◆ What is expected ◆
Leaving out the pictures, retype the lines from the top of the listing through the line with "Expand the Progress menu chevron" exactly.

*****

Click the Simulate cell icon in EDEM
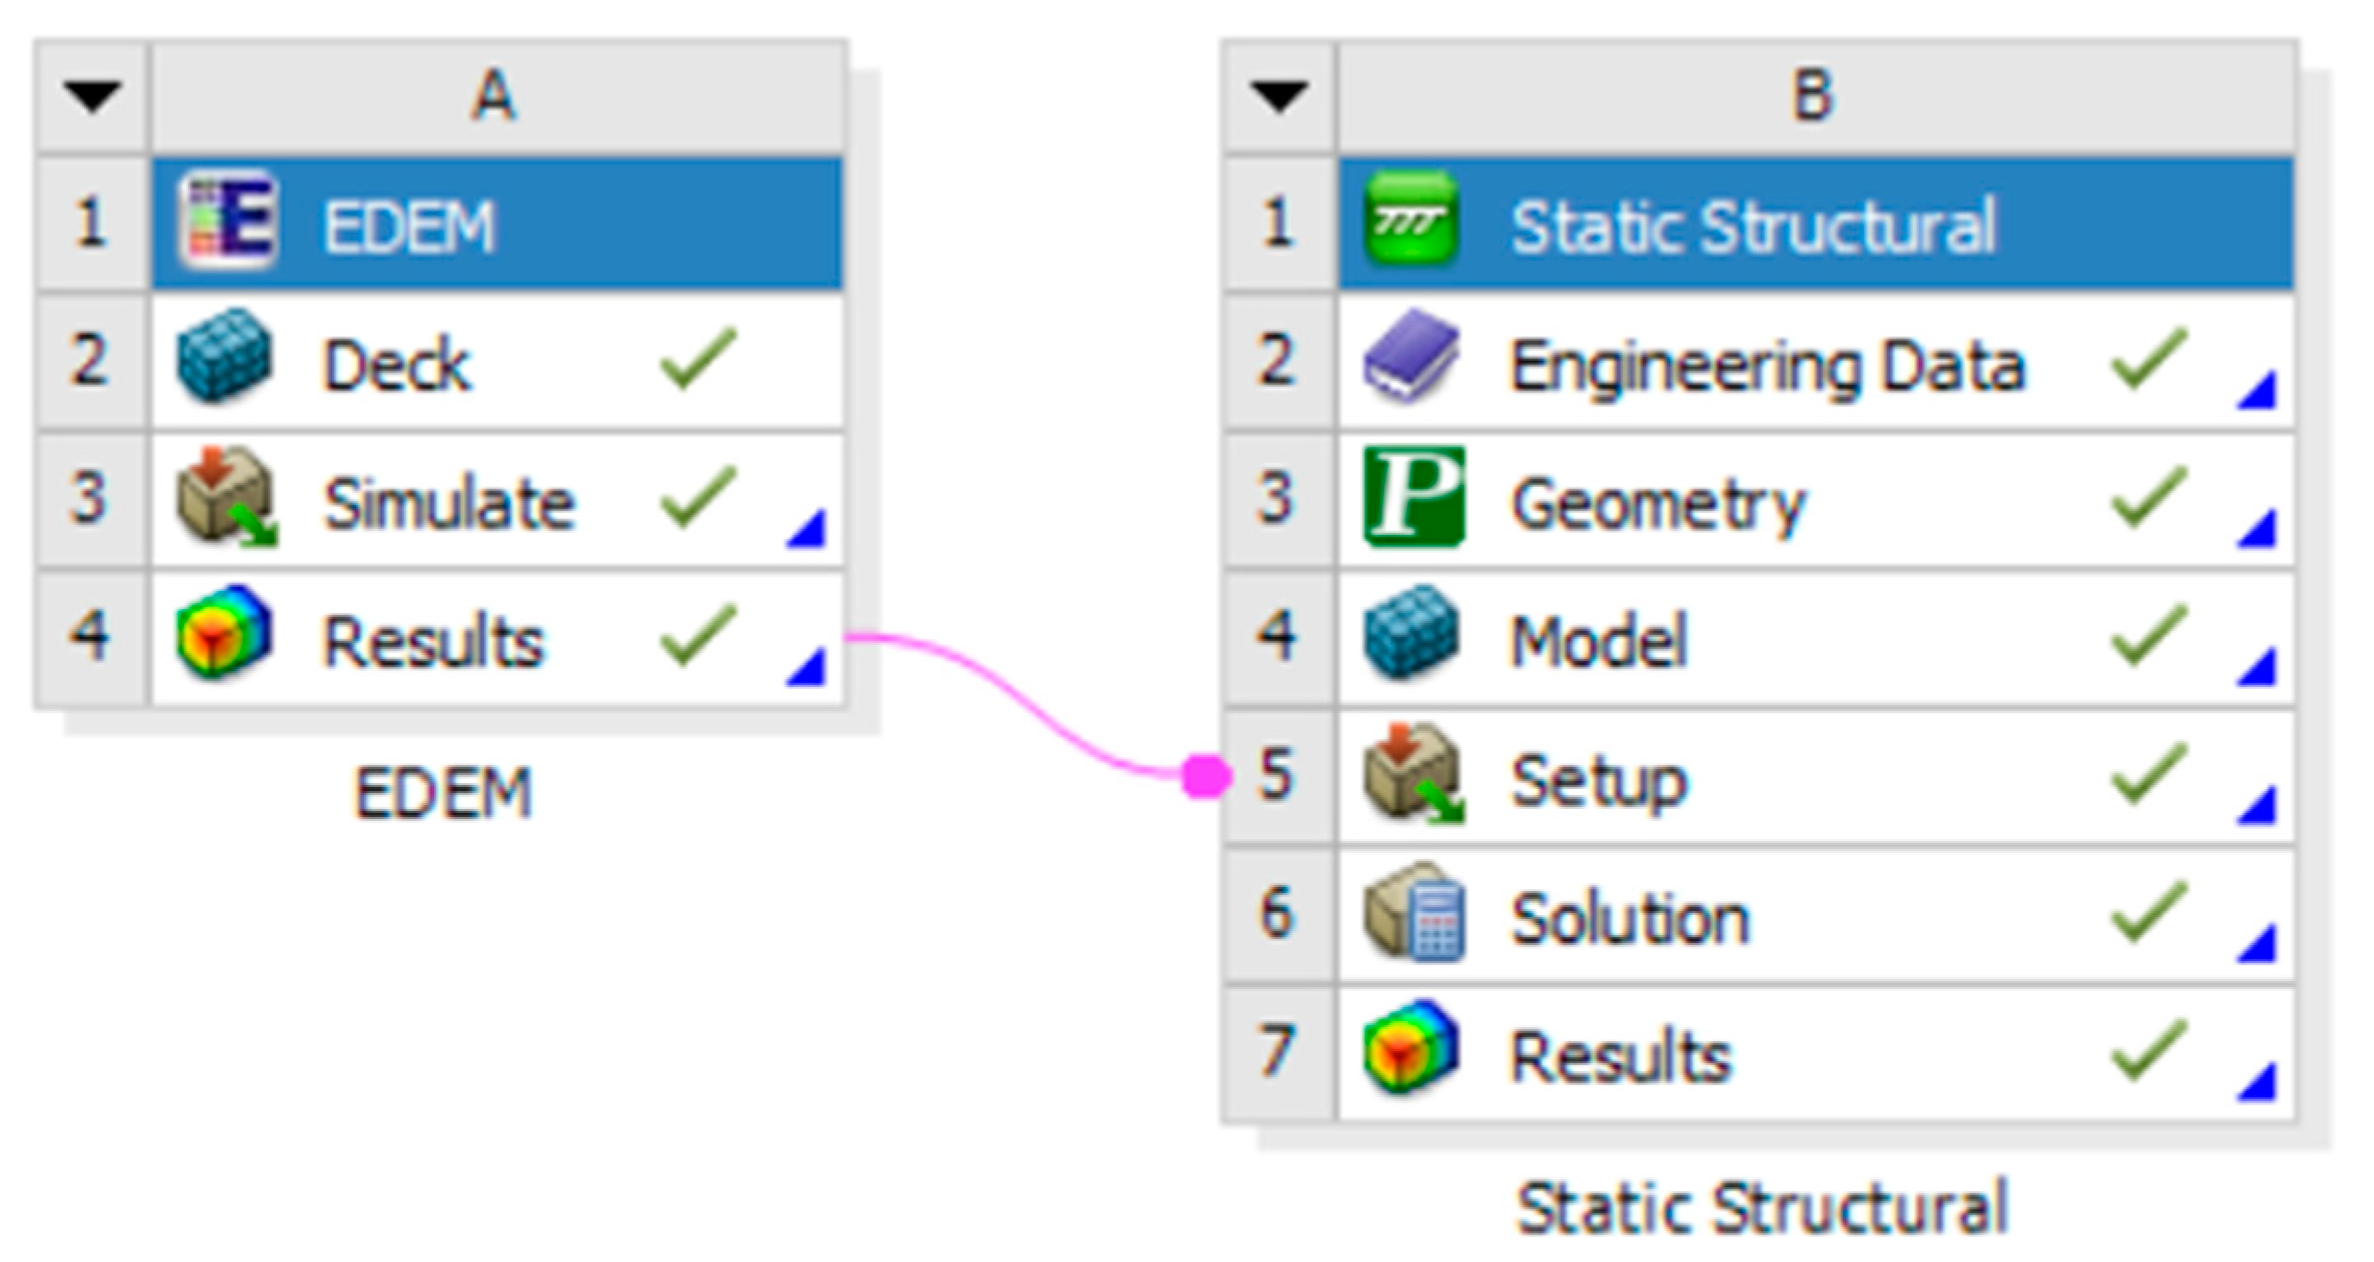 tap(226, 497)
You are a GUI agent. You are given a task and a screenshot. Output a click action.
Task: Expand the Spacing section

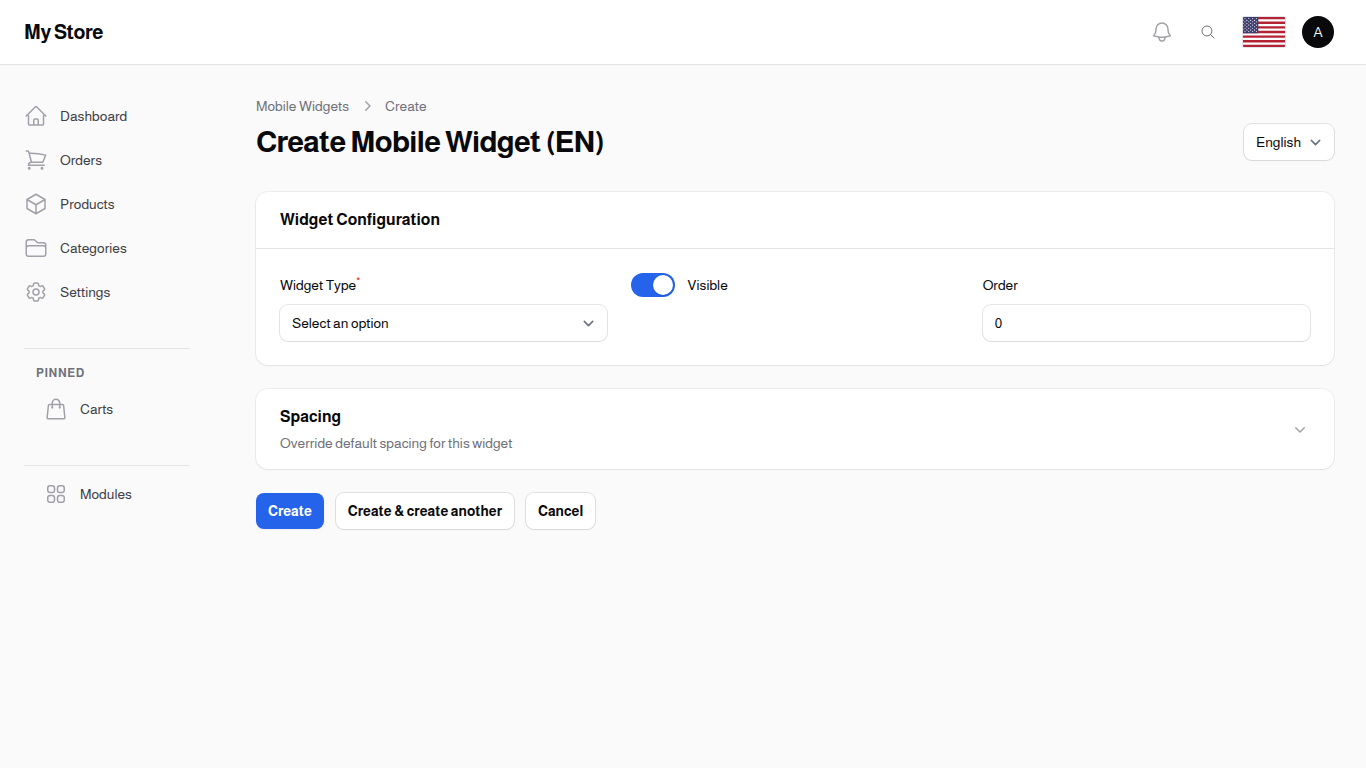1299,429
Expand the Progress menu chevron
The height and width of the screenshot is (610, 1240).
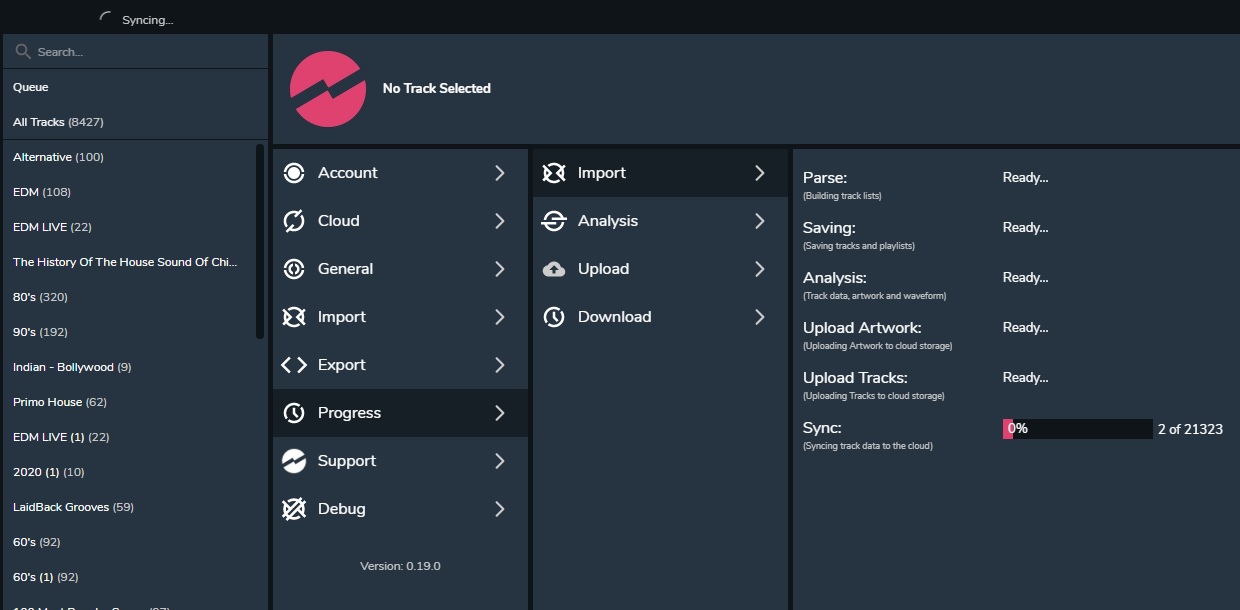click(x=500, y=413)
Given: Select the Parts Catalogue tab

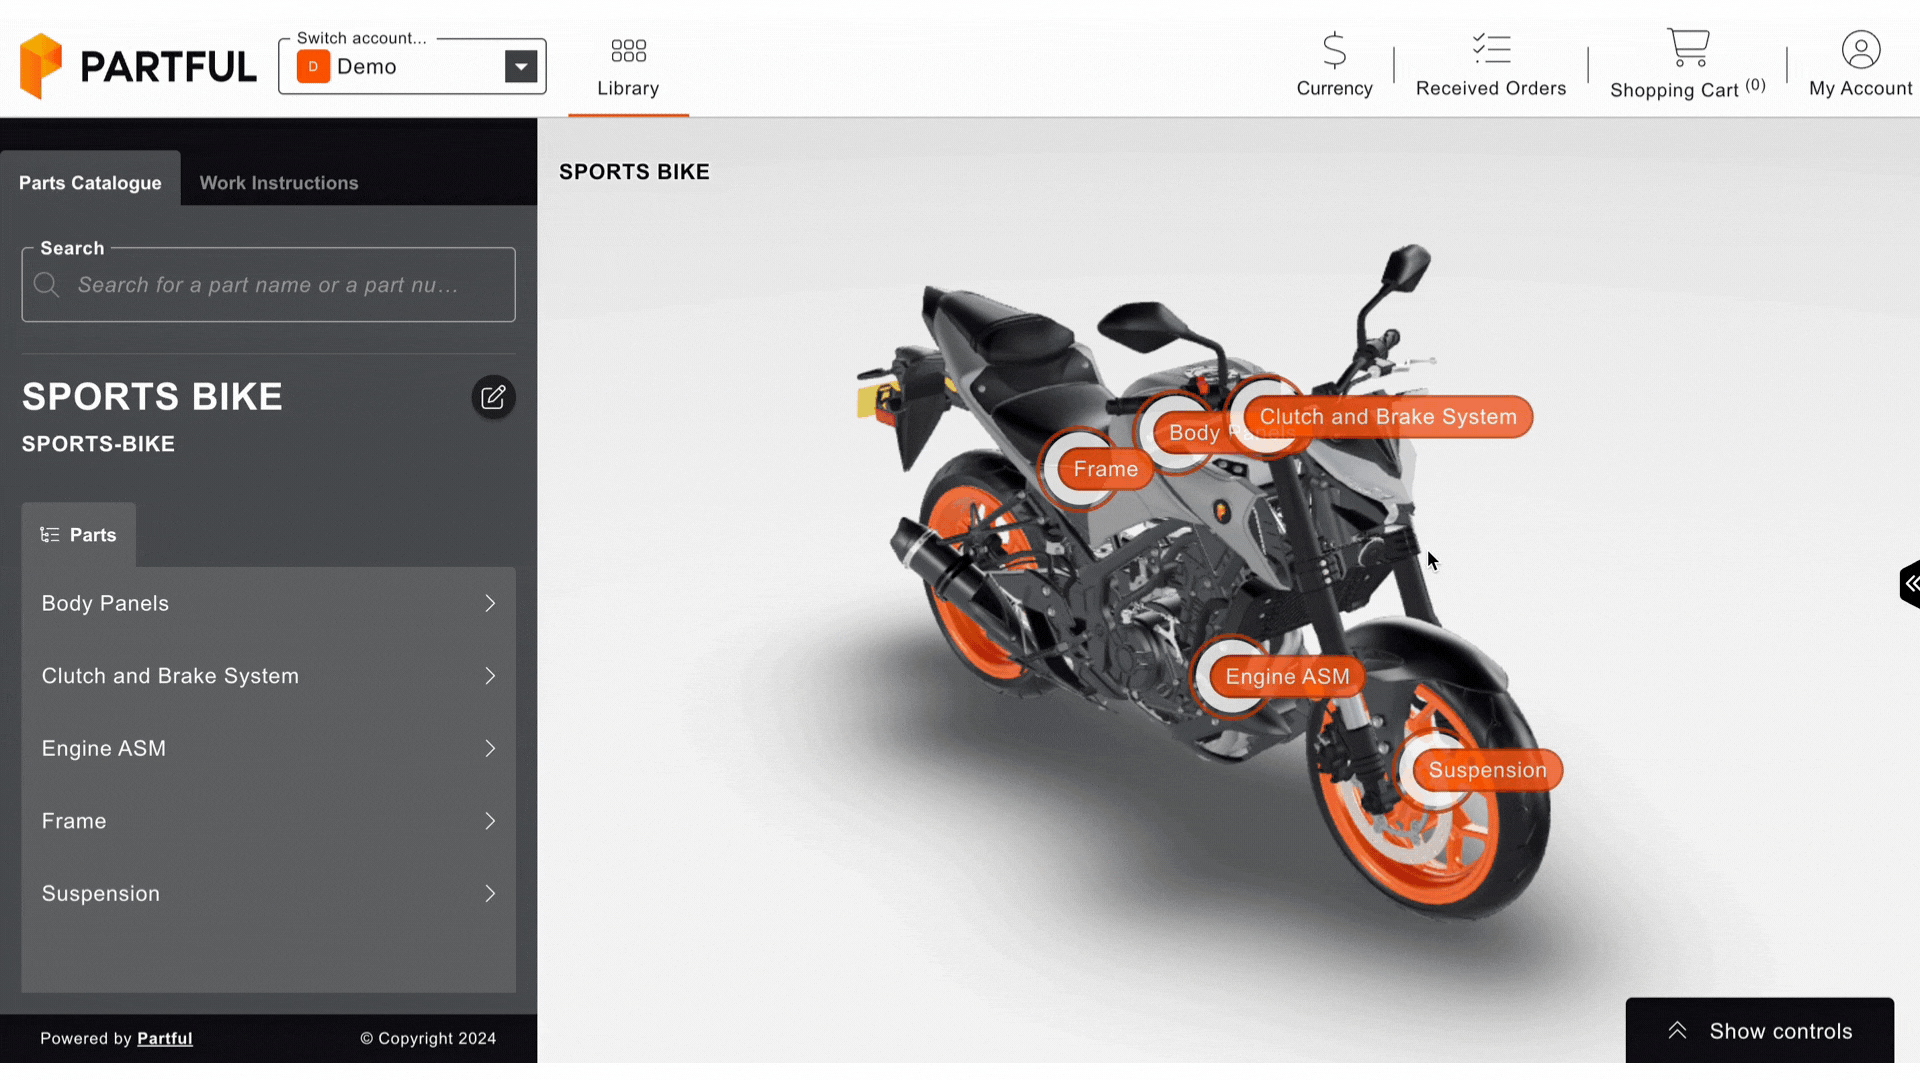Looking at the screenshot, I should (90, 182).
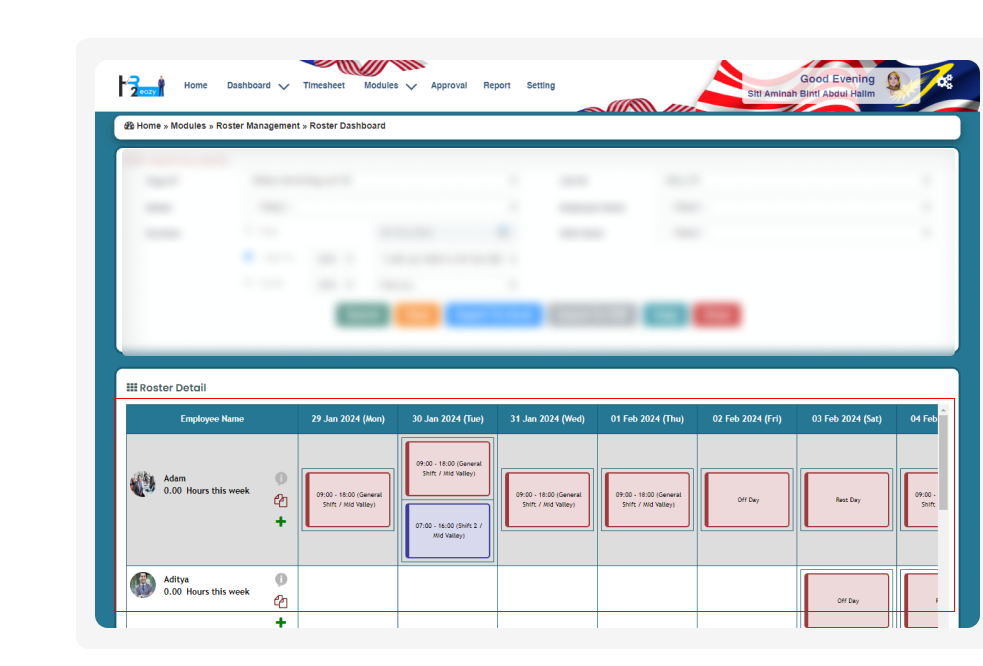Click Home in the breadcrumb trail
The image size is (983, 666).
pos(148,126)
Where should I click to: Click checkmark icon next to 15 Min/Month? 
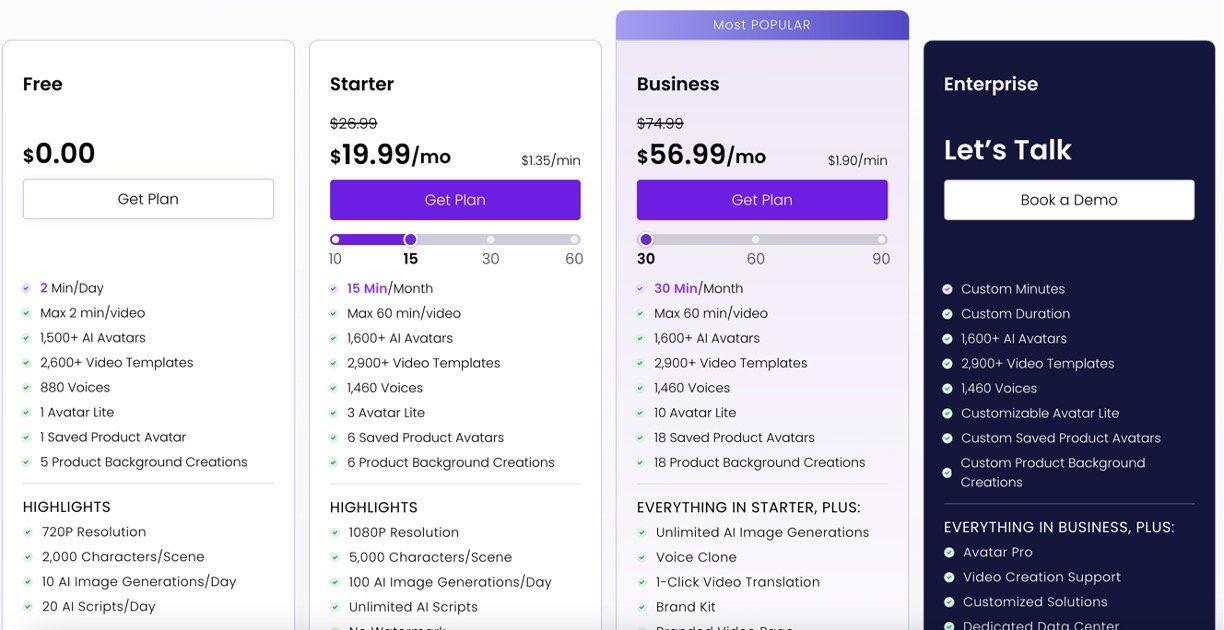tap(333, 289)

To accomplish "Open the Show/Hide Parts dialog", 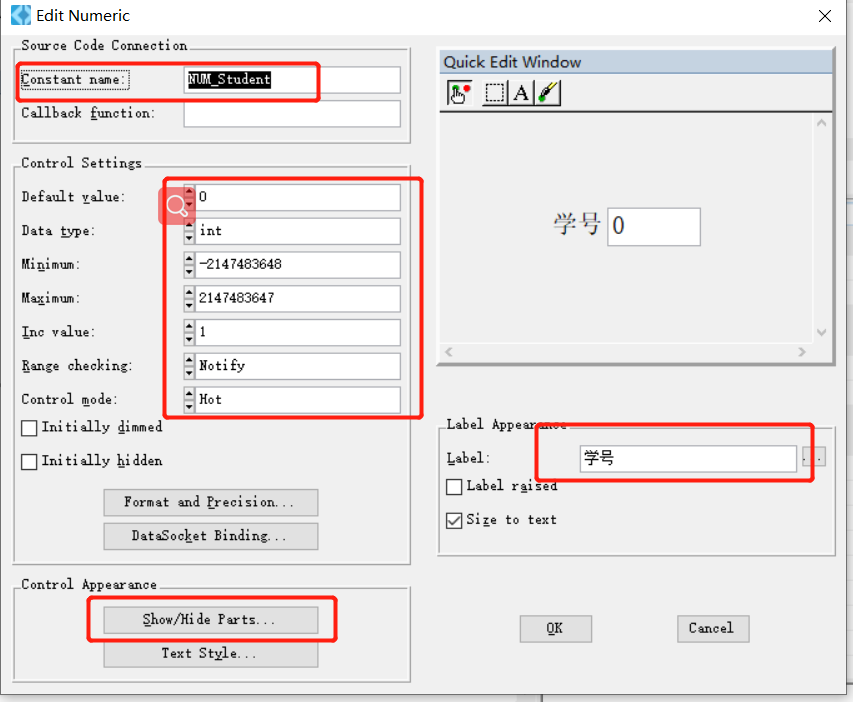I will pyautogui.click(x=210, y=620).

*****

◆ Solution to the problem ◆
Click the Simulate cell icon in EDEM
 tap(226, 497)
You are a GUI agent. You are given a task and a screenshot. Output a click action.
Task: Expand the Spacing section

1299,429
Expand the Progress menu chevron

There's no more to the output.